Gouvernement minoritaire: fissures à Bleu-Blanc
Le président de Bleu-Blanc Benny Gantz se verra sans doute confier dans les jours qui viennent la tâche de former un gouvernement d’union nationale.
Si cette tâche s’est révélée impossible pour Binyamin Netanyahou dans la configuration politique actuelle, elle sera « plus qu’impossible » encore pour Benny Gantz.
Même avec l’appui – très hypothétique d’Israël Beiteinou – une telle coalition obtiendrait 52 sièges et serait obligée de se reposer sur un appui extérieur des 13 députés arabes.
Or, selon le commentateur politique Yoav Krakowski, de Kan 11, au moins huit députés Bleu-Blanc se sont déjà dit fermement opposés à un tel scénario.

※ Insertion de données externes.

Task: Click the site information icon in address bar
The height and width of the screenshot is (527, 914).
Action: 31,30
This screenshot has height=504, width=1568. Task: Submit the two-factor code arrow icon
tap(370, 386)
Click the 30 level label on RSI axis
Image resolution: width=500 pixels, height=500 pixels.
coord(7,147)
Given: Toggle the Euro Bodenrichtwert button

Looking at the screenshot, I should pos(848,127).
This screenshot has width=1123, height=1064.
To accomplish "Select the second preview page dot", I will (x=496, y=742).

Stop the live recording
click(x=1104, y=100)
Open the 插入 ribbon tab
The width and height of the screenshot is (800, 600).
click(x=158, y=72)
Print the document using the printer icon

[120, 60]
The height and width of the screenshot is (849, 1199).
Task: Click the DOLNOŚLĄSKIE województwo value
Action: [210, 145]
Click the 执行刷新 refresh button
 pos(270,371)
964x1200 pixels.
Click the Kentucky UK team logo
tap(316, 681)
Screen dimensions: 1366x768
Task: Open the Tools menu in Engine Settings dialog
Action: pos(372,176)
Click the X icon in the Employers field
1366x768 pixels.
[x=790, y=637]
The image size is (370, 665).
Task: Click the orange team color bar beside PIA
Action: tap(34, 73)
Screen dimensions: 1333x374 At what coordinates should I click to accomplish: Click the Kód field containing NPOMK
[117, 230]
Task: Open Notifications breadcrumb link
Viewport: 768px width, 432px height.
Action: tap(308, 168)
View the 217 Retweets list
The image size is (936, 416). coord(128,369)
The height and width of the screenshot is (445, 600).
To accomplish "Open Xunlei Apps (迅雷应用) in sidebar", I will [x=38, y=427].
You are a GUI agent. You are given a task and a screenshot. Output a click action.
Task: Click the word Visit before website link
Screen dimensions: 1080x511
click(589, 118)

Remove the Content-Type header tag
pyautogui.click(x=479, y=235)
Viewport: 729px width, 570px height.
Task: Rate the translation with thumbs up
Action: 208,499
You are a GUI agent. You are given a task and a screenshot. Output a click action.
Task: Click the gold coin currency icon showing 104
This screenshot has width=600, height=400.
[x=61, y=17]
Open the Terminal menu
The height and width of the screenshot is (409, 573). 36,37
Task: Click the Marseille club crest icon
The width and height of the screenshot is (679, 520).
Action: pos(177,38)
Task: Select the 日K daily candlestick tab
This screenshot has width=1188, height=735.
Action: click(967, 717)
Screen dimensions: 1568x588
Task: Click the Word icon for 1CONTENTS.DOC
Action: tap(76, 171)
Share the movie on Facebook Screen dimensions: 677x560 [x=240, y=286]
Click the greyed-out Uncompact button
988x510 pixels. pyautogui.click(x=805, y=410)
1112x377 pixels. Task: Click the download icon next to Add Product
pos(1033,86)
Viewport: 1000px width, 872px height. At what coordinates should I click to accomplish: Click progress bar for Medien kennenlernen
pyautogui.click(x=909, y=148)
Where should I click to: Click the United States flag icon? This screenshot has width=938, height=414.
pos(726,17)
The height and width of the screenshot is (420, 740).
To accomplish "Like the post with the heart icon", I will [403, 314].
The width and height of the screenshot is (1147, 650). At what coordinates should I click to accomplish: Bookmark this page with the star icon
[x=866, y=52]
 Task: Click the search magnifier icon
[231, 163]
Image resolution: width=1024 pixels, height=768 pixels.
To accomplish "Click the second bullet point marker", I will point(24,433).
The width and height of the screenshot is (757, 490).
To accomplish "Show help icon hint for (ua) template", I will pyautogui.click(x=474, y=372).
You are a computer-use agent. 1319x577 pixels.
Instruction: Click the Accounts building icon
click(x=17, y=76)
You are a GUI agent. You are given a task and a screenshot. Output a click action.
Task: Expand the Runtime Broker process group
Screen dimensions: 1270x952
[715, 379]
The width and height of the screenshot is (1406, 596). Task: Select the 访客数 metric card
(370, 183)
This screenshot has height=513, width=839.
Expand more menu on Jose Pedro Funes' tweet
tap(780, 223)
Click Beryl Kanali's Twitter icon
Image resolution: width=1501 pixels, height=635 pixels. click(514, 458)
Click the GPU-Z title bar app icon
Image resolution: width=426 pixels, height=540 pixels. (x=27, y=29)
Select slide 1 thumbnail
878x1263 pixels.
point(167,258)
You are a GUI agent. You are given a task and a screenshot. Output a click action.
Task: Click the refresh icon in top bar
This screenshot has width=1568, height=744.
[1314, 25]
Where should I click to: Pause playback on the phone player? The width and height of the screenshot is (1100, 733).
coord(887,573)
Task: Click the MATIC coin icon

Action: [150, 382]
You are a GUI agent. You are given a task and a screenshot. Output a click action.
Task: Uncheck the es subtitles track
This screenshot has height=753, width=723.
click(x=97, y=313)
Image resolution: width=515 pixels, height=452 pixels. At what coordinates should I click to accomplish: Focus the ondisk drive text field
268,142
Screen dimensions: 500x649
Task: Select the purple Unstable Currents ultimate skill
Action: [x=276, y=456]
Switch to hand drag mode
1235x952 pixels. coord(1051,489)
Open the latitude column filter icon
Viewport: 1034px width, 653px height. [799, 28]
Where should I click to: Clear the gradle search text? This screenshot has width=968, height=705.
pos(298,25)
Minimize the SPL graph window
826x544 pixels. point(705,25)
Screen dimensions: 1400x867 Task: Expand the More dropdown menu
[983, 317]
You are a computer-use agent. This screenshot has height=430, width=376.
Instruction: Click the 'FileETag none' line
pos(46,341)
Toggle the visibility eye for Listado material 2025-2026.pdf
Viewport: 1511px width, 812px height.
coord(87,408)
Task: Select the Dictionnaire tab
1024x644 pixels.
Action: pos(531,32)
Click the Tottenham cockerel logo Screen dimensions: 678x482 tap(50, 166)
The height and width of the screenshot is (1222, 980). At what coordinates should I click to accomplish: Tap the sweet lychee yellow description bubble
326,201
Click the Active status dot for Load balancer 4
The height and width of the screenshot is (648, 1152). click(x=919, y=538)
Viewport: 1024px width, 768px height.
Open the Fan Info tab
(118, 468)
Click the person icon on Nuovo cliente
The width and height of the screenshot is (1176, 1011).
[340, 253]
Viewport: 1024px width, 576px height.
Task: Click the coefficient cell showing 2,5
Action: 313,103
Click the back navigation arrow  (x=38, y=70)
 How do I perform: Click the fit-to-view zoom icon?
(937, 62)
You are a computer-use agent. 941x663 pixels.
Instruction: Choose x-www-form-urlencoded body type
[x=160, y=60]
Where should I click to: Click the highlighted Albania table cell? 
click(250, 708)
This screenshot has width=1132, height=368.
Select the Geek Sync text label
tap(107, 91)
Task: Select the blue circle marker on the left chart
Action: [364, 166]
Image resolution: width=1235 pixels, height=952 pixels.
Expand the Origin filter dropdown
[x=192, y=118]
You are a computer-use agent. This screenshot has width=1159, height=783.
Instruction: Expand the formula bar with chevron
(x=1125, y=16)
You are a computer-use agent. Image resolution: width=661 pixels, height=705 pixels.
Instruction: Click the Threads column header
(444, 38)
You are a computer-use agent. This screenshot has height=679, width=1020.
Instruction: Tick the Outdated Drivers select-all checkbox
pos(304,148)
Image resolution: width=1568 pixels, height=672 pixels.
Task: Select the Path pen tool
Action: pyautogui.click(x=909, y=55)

A Bleu-Blanc, on espérait qu’une menace de gouvernement minoritaire reposant sur des voix arabes pousserait Binyamin Netanyahou à courir vers un gouvernement d’union sans ses alliés orthodoxes et sionistes-religieux.
Le Premier ministre Binyamin Netanyahou a rappelé samedi soir que la seule option qui se présente est celle d’un gouvernement d’union nationale sans vetos ni exclusions.